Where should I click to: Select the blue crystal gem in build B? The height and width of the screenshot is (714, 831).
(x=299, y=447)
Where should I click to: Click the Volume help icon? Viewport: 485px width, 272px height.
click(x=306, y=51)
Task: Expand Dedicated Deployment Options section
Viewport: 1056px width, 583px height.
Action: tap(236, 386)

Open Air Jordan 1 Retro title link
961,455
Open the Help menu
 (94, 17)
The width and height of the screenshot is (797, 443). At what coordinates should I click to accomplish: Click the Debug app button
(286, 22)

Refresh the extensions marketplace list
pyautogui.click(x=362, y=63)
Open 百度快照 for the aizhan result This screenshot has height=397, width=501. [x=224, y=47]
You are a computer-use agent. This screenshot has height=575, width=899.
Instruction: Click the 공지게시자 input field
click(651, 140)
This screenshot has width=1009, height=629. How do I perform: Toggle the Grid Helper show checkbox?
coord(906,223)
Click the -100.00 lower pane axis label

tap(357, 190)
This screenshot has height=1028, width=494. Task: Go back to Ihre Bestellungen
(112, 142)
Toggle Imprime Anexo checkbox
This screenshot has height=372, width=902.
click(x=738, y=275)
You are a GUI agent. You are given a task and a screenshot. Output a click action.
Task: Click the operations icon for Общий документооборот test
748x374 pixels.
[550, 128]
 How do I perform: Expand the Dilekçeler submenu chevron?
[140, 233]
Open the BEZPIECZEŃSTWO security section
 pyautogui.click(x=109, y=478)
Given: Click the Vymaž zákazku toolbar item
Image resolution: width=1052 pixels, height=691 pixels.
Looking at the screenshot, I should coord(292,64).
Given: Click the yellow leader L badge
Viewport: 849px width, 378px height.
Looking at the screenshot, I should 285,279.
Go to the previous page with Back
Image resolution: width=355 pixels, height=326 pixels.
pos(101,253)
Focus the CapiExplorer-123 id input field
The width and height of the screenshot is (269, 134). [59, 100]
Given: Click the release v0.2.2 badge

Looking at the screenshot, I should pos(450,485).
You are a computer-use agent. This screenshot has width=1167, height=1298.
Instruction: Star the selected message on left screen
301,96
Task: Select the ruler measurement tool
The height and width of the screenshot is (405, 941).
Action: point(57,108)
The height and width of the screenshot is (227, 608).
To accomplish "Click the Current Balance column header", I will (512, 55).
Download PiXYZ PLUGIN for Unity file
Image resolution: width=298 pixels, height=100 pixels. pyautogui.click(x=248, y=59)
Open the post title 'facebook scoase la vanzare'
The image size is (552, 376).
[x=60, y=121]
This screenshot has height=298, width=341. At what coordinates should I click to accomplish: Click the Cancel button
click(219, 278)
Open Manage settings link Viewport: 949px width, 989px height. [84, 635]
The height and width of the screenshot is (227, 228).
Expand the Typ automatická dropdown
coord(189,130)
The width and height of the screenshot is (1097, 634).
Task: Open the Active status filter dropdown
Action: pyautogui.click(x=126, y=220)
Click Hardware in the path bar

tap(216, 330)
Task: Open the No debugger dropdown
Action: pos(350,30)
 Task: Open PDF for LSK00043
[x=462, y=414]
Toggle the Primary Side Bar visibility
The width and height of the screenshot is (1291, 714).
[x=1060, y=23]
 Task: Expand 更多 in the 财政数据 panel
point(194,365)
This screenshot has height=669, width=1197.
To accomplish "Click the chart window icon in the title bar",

____________________

REQUIRED WORK.
Reproduce all of the items above, substituting "Display area" for each occurrence of "Viewport" and leaving everything else unchanged.

SOLUTION TO THIS PROBLEM.
Where should I click to: Select the blue crystal gem in build B? The height and width of the screenshot is (714, 831).
(x=299, y=447)
Where should I click to: Click the Volume help icon? Display area: 485px width, 272px height.
click(x=306, y=51)
Task: Expand Dedicated Deployment Options section
Display area: 1056px width, 583px height.
Action: tap(236, 386)

Open Air Jordan 1 Retro title link
961,455
Open the Help menu
 (94, 17)
The width and height of the screenshot is (797, 443). At what coordinates should I click to accomplish: Click the Debug app button
(286, 22)

Refresh the extensions marketplace list
pyautogui.click(x=362, y=63)
Open 百度快照 for the aizhan result This screenshot has height=397, width=501. [x=224, y=47]
You are a computer-use agent. This screenshot has height=575, width=899.
Instruction: Click the 공지게시자 input field
click(651, 140)
This screenshot has width=1009, height=629. How do I perform: Toggle the Grid Helper show checkbox?
coord(906,223)
Click the -100.00 lower pane axis label

tap(357, 190)
This screenshot has height=1028, width=494. Task: Go back to Ihre Bestellungen
(112, 142)
Toggle Imprime Anexo checkbox
This screenshot has height=372, width=902.
click(x=738, y=275)
You are a GUI agent. You are given a task and a screenshot. Output a click action.
Task: Click the operations icon for Общий документооборот test
748x374 pixels.
[550, 128]
 How do I perform: Expand the Dilekçeler submenu chevron?
[140, 233]
Open the BEZPIECZEŃSTWO security section
 pyautogui.click(x=109, y=478)
Given: Click the Vymaž zákazku toolbar item
Image resolution: width=1052 pixels, height=691 pixels.
Looking at the screenshot, I should coord(292,64).
Given: Click the yellow leader L badge
Display area: 849px width, 378px height.
Looking at the screenshot, I should 285,279.
Go to the previous page with Back
Image resolution: width=355 pixels, height=326 pixels.
pos(101,253)
Focus the CapiExplorer-123 id input field
The width and height of the screenshot is (269, 134). [59, 100]
Given: Click the release v0.2.2 badge

Looking at the screenshot, I should pos(450,485).
You are a computer-use agent. This screenshot has width=1167, height=1298.
Instruction: Star the selected message on left screen
301,96
Task: Select the ruler measurement tool
The height and width of the screenshot is (405, 941).
Action: point(57,108)
The height and width of the screenshot is (227, 608).
To accomplish "Click the Current Balance column header", I will (512, 55).
Download PiXYZ PLUGIN for Unity file
Image resolution: width=298 pixels, height=100 pixels. pyautogui.click(x=248, y=59)
Open the post title 'facebook scoase la vanzare'
The image size is (552, 376).
[x=60, y=121]
This screenshot has height=298, width=341. At what coordinates should I click to accomplish: Click the Cancel button
click(219, 278)
Open Manage settings link Display area: 949px width, 989px height. [84, 635]
The height and width of the screenshot is (227, 228).
Expand the Typ automatická dropdown
coord(189,130)
The width and height of the screenshot is (1097, 634).
Task: Open the Active status filter dropdown
Action: pyautogui.click(x=126, y=220)
Click Hardware in the path bar

tap(216, 330)
Task: Open the No debugger dropdown
Action: pos(350,30)
 Task: Open PDF for LSK00043
[x=462, y=414]
Toggle the Primary Side Bar visibility
The width and height of the screenshot is (1291, 714).
[x=1060, y=23]
 Task: Expand 更多 in the 财政数据 panel
point(194,365)
This screenshot has height=669, width=1197.
To accomplish "Click the chart window icon in the title bar",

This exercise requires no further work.